§ **Yapılacak görevler**
A - Karar metninde "Davacılar İsmail Safa" ifadesinden "yasa yoluna başvurulmuştur." ifadesine kadar olan bölümü hiç değiştirmeden tekrarla.
B - Karar metnini iki cümleyle özetle.

§ **Belge metni**
-- -- --
DELİLLERİN DEĞERLENDİRİLMESİ VE GEREKÇE:
Talep, yöneticinin sorumluluğu ile zararın tazminine ilişkin davada kayyum ataması ile 13/06/2022 tarihli genel kurul kararlarının iptali davasında genel kurul kararlarının uygulanmasının durdurulmasına yönelik tedbir kararı verilmesi istemine ilişkindir.
İnceleme, 6100 sayılı HMK’nın 355. madde hükmü uyarınca istinaf dilekçesinde belirtilen sebeplerle sınırlı olarak ve kamu düzenine aykırı hususların olup olmadığı gözetilerek yapılmıştır.
Davacılar İsmail Safa Tüfekçioğlu ve Şükran Tüfekçioğlu ayrı ayrı açtıkları ve birleşen davalar ile Tüfekçioğlu Turizm. San. ve Tic. A.Ş. nin 13/06/2022 tarihli genel kurul kararının iptali ile alınan kararların uygulamasının durdurulması, noter tasdik işlemlerinin ve tescilin durdurulması, yönetim kurulu yetkilileri ile ilgili hususun ilan ve tesciline itiraz ile ilan/tescilin tedbiren durdurulması ile tedbiren kayyım atanması talebi ile eldeki davaların açıldığı,

Yerel mahkemece; 07/07/2022 tarihli tensip ara kararı ile kayyum atanması talebinin reddedildiği, aynı tarihli tensip ara kararı ile yönetim kurulu üyelerinin dinlenilmesine karar verildiği, 03/08/2022 tarihli duruşmada ise yönetim kurulu üyelerinin görüşünün alınarak tedbir talebinin reddine karar verildiği, mezkur ara kararlara karşı davacı İsmail Safa Tüfekçioğlu vekili tarafından istinaf yasa yoluna başvurulmuştur.
-- -- --
§ **Verilen malzeme**

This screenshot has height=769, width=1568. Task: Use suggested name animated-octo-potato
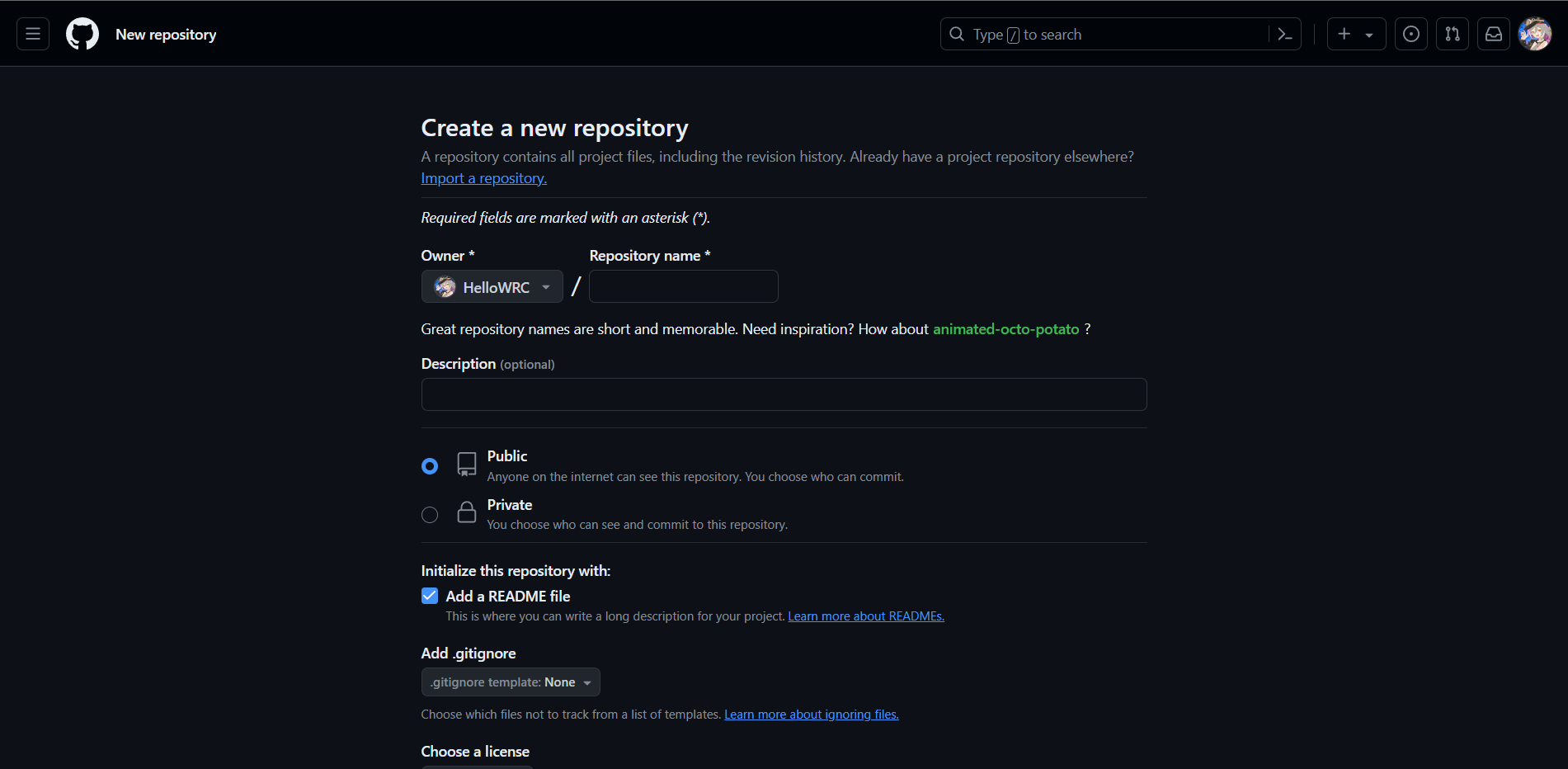pos(1005,329)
-- -- --
§ **Yazılı cevaplar**
A -
Davacılar İsmail Safa Tüfekçioğlu ve Şükran Tüfekçioğlu ayrı ayrı açtıkları ve birleşen davalar ile Tüfekçioğlu Turizm. San. ve Tic. A.Ş. nin 13/06/2022 tarihli genel kurul kararının iptali ile alınan kararların uygulamasının durdurulması, noter tasdik işlemlerinin ve tescilin durdurulması, yönetim kurulu yetkilileri ile ilgili hususun ilan ve tesciline itiraz ile ilan/tescilin tedbiren durdurulması ile tedbiren kayyım atanması talebi ile eldeki davaların açıldığı,

Yerel mahkemece; 07/07/2022 tarihli tensip ara kararı ile kayyum atanması talebinin reddedildiği, aynı tarihli tensip ara kararı ile yönetim kurulu üyelerinin dinlenilmesine karar verildiği, 03/08/2022 tarihli duruşmada ise yönetim kurulu üyelerinin görüşünün alınarak tedbir talebinin reddine karar verildiği, mezkur ara kararlara karşı davacı İsmail Safa Tüfekçioğlu vekili tarafından istinaf yasa yoluna başvurulmuştur.

B - Davacılar İsmail Safa Tüfekçioğlu ve Şükran Tüfekçioğlu, Tüfekçioğlu Turizm San. ve Tic. A.Ş.'nin 13/06/2022 tarihli genel kurul kararının iptali, kararların uygulanmasının tedbiren durdurulması ve tedbiren kayyım atanması talepleriyle ayrı ayrı dava açmış, bu davalar birleşmiştir. Yerel mahkeme kayyum atanması talebini 07/07/2022 tarihli tensip ara kararıyla, tedbir talebini ise 03/08/2022 tarihli duruşmada yönetim kurulu üyelerinin görüşünü alarak reddetmiş; davacı İsmail Safa Tüfekçioğlu vekilinin bu ara kararlara karşı yaptığı istinaf başvurusu, HMK'nın 355. maddesi uyarınca istinaf sebepleriyle sınırlı olarak ve kamu düzeni gözetilerek incelenmiştir.